With no current US interest in engineering that kind of deal, other countries have to find ways to mitigate the pain stemming from a strong dollar, which has forced some emerging economies to hike interest rates to defend their currencies even at the cost of cooling economic growth more than they want.
Emerging Asian nations have seen significant capital outflows this year that are comparable to previous stress episodes, heightening the need for policymakers to build liquidity buffers and take other steps to prepare for turbulence, said Sanjaya Panth, deputy director for the International Monetary Fund’s Asia and Pacific Department.

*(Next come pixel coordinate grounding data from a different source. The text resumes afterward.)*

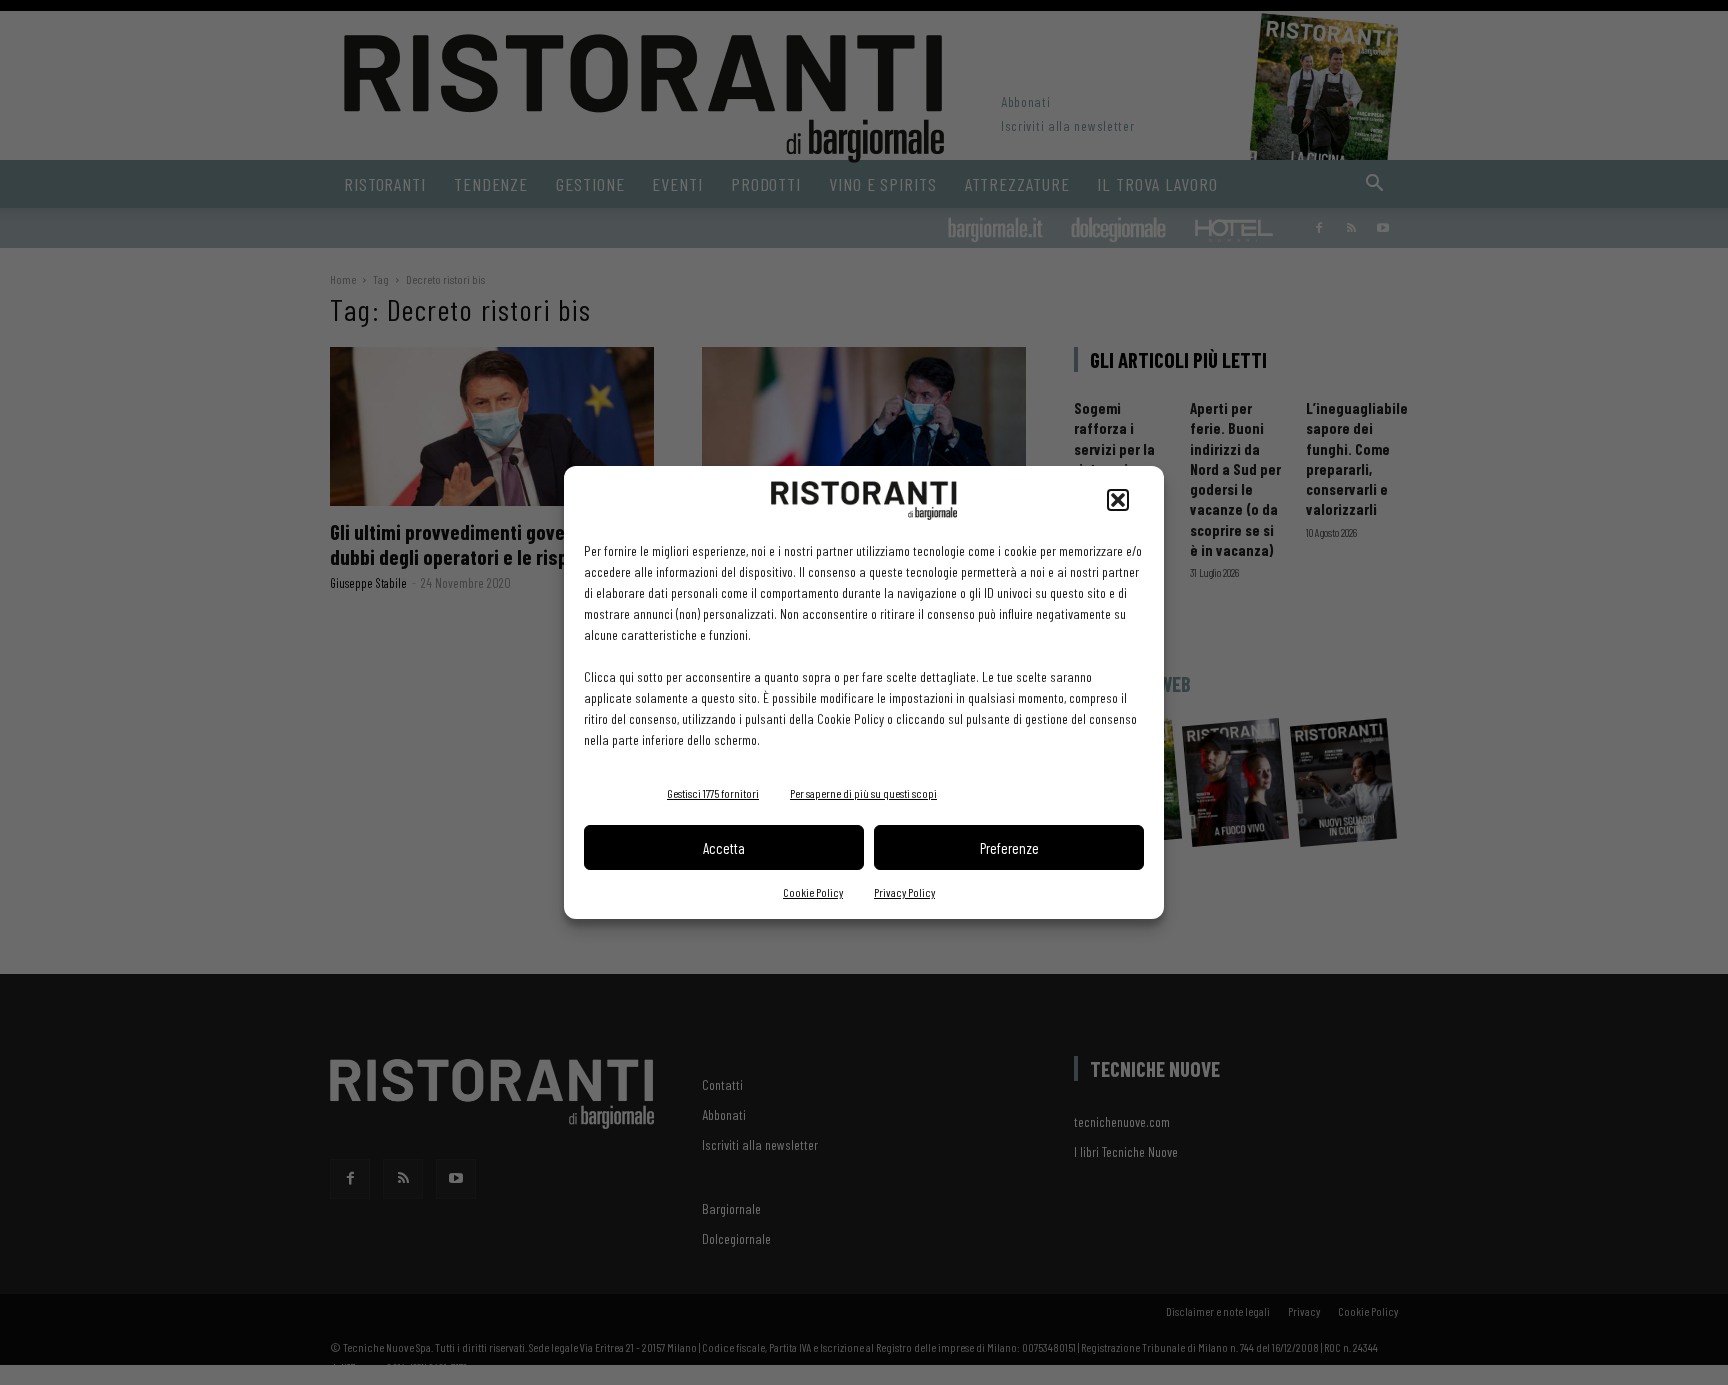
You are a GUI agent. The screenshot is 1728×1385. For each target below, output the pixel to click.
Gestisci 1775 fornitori (713, 793)
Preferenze (1009, 848)
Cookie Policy (813, 892)
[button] (1118, 500)
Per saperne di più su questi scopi (863, 793)
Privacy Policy (904, 892)
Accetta (724, 848)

“The situation for Asian economies is very different from where they were 20 years ago” as countries accumulated foreign reserves that make them more resilient to external shocks, Panth told Reuters on Thursday on the sidelines of the IMF and World Bank annual meetings in Washington.
“At the same time, the rising debt levels, particularly in some economies in the regions, are a concern,” he said. “Some form of market stress cannot be ruled out.”
The Bank of Korea delivered its second-ever 50-basis-point interest rate hike on Wednesday and made clear the won’s 6.5% slide against the dollar in September that drove up import costs played a key role in the decision.
South Korea’s central bank Governor Rhee Chang-yong said on Saturday he does not sense an interest among US officials to stem the dollar’s strength through joint intervention.
But he said some kind of international cooperation on the dollar may be needed “after a certain period.”
“I think a too-strong dollar, especially for a substantial period, won’t be good for the Unites States either, and actually I’m thinking about the long-term implication for the trade deficit, and maybe another global imbalance may happen,” he said.
In Japan, the onus is on the government to deal with a renewed plunge in the yen, caused in part by the policy divergence between the Federal Reserve’s determination to raise US interest rates and the Bank of Japan’s resolve to keep borrowing costs ultra-low.
At the news conference where Suzuki issued his warning about sharp yen falls, BOJ Governor Haruhiko Kuroda ruled out anew the chance of a rate hike.
The dollar jumped about 1% to a fresh 32-year high of 148.86 yen on Friday, testing authorities’ resolve to combat the Japanese currency’s relentless slide. The dollar/yen is now up roughly 2% from levels when Japan intervened on Sept. 22 to buy yen for the first time since 1998.
Japanese policymakers have said they won’t seek to defend a certain yen level, and instead will focus on smoothing volatility.
Masato Kanda, the country’s top currency diplomat, told reporters on Friday that authorities were ready to take “decisive action any time” if excessively volatile yen moves continued.
Even moderating abrupt yen moves, however, could be a challenge as Kuroda’s assurance that the BOJ will keep interest rates in negative territory gives investors a green light to continue dumping the currency.
“It’s impossible to reverse the yen’s downtrend with solo intervention,” said Daisaku Ueno, chief forex strategist at Mitsubishi UFJ Morgan Stanley Securities.
“Once the yen falls below 150 to the dollar, it’s hard to predict where its depreciation could stop because there’s no technical chart support until around 160,” he said.